A parceria escola-comunidade costuma render bons frutos. Não são raros os exemplos de ações feitas em conjunto e que trazem benefícios para os alunos. No Colégio Estadual Vicente Rijo (Centro), alunos com hiperatividade participam de sessões de massagem, através de um projeto piloto de extensão de alunas do curso técnico de massoterapia do Instituto Federal do Paraná.
O projeto foi proposto pelas alunas Thyara Kalahan de Azevedo, Daiane Pereira dos Santos e Jéssica Cordeiro Bonfim de Lima, como tema do seu trabalho de conclusão de curso (TCC). Thyara explica que desde maio estão sendo atendidas 11 crianças, com a massagem chinesa Tuiná. ''Tentamos dessa maneira harmonizar a energia das crianças. Primeiramente eles eram atendidos três vezes na semana, depois passamos para duas e agora é apenas uma vez. Ao todo serão 24 sessões'', explica.

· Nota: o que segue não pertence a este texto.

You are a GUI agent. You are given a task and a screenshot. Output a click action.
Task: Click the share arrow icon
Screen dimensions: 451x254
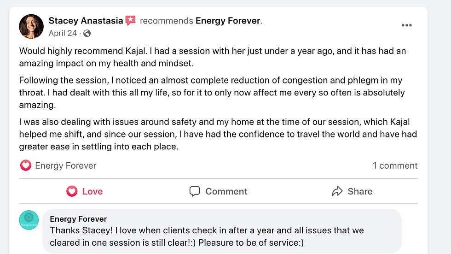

Todos os alunos tiveram confirmado o diagnótico de TDHA, segundo laudo médico. Além das sessões de massoterapia, os alunos também foram submetidos a testes de atenção e concentração, além de fazerem fotos Kirlian, para visualizar a energia. ''A massagem provoca relaxamento, diminui a ansiedade, estimula a produção de serotonina. Já refizemos os testes e as fotos e as crianças demonstram estar com a energia mais harmonizada. Além disso apresentaram também melhora no comportamento. Por isso pretendemos que no próximo ano as sessões continuem'', explica Thyara.
Os mais interessados nessa continuidade são as crianças. João Pedro de Oliveira Braz, de 11 anos, conta que agora se sente mais calmo e dorme melhor. ''Antes eu demorava muito para conseguir dormir, agora é rapidinho. Também consigo ficar mais concentrado e por isso acho que fui melhor nas provas'', conta.

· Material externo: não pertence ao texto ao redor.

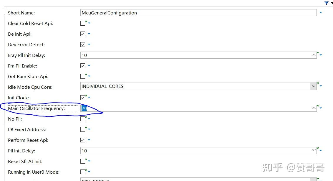Click blue arrow icon beside Pll Init Delay
Viewport: 333px width, 181px height.
(321, 151)
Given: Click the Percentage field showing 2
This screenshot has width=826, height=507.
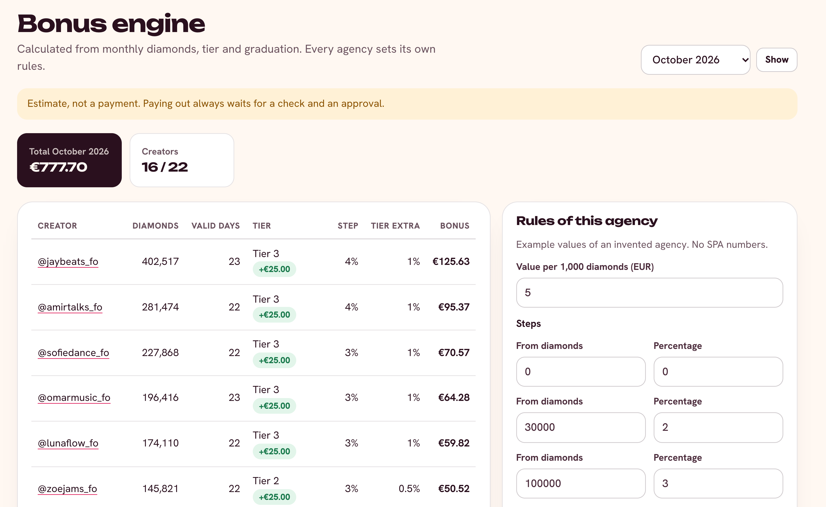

A técnica de enfermagem Marlene de Oliveira Braz, mãe do João, explica que o menino foi diagnosticado como tendo deficit de atenção aos oito anos e também tem dislexia. ''Ele gosta bastante da massoterapia, percebemos que ele melhorou o comportamento. Além de ser bom para o corpo, é bom para a mente.''
Matheus Felipe de Paula, de 13 anos, também participa do projeto e conta que as notas de matemática e português melhoraram. ''Fiquei mais calmo, acho bem legal as sessões.'' A mãe do garoto, Sheila Janete de Paula também percebeu que o filho está mais calmo, mesmo tendo suspendido o uso do medicamento para hiperatividade. ''Nas férias, quando as sessões foram interrompidas, ele ficou mais agitado mesmo sendo medicado. Agora ele presta mais atenção nas aulas e o resultado foram notas mais altas'', diz.
A orientadora do TCC, a professora Juliana Gomes Fernandes, conta que para as alunas do curso de massoterapia o projeto também é importante, já que vão estar melhor preparadas para o mercado de trabalho. ''Trabalhar com a massagem como um tratamento alternativo e complementar do TDHA significa também ampliar o campo de trabalho. E ficamos felizes em saber que as crianças estão apresentando melhoras. Por isso já estamos cuidando dos detalhes para que o projeto continue no próximo ano, só não sabemos se com as mesmas crianças e no mesmo colégio'', explica.
A coordenadora de projetos especiais do Vicente Rijo, Lílian Cristina Garcia, confirma que é possível perceber modificação no comportamento das crianças. ''Aos poucos as crianças foram mudando, estão mais concentrados, sabem esperar a vez de falar e a maioria apresentou melhora de notas. As famílias também estão aceitando mais as dificuldades das crianças'', afirma.
Outro ponto positivo, segundo ela, é que os professores também têm um conceito diferente dos alunos. ''Gostaríamos que o projeto continuasse no próximo ano e ainda estamos conversando sobre isso. Mas o resultado foi acima do esperado'', garante.